Nothing but the lines from the one with "815x530 pixels. How" through the end of the records below should be written out, and each must match word for word.

================

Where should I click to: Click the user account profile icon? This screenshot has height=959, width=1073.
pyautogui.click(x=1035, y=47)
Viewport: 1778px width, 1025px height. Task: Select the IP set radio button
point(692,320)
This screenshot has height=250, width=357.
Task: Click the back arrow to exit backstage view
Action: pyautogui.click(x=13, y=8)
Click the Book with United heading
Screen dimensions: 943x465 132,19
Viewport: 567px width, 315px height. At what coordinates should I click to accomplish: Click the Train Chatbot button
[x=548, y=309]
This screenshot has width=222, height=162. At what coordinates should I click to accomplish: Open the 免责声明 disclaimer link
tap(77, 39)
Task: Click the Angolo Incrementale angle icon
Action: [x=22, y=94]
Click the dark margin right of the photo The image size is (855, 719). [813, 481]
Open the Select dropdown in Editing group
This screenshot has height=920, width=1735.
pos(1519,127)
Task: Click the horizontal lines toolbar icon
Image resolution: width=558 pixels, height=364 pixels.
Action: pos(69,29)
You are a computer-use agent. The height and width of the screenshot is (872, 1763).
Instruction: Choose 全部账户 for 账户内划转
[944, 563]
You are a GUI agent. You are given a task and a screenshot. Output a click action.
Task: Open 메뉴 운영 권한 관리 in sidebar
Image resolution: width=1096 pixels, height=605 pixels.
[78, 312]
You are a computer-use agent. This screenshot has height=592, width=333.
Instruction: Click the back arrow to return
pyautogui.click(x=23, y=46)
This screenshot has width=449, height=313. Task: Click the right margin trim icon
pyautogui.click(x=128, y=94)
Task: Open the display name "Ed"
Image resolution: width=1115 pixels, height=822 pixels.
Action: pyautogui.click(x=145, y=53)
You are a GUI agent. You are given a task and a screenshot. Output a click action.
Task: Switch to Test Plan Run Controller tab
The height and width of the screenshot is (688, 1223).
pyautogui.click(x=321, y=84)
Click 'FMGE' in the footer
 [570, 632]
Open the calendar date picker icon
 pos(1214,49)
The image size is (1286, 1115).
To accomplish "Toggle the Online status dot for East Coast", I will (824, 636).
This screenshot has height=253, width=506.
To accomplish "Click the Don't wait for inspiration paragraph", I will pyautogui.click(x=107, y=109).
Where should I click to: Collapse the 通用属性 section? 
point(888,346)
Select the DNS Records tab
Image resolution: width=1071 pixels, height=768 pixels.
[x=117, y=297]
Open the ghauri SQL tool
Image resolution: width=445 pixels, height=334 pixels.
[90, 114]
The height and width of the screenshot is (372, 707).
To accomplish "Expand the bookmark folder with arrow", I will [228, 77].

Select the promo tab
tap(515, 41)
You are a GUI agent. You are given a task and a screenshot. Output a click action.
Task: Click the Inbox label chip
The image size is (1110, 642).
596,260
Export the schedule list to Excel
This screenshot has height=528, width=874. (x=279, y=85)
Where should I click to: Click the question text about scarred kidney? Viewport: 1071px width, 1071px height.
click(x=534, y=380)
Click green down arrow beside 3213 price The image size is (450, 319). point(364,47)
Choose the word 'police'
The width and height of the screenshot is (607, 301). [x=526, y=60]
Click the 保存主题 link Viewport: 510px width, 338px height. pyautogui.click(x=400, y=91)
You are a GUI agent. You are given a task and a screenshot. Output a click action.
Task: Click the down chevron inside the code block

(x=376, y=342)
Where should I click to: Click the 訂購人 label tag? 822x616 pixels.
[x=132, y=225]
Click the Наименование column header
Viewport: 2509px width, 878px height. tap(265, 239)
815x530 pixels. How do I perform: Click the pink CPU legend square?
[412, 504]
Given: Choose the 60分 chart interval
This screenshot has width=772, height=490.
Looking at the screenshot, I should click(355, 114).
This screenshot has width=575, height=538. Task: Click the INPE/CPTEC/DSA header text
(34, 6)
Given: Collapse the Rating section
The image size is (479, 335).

================

» **RESPONSE TO THE EXERCISE**:
815x530 pixels. How do I perform: Click the pink CPU legend square?
[412, 504]
Given: Choose the 60分 chart interval
This screenshot has width=772, height=490.
Looking at the screenshot, I should click(355, 114).
This screenshot has width=575, height=538. Task: Click the INPE/CPTEC/DSA header text
(34, 6)
Given: Collapse the Rating section
The image size is (479, 335).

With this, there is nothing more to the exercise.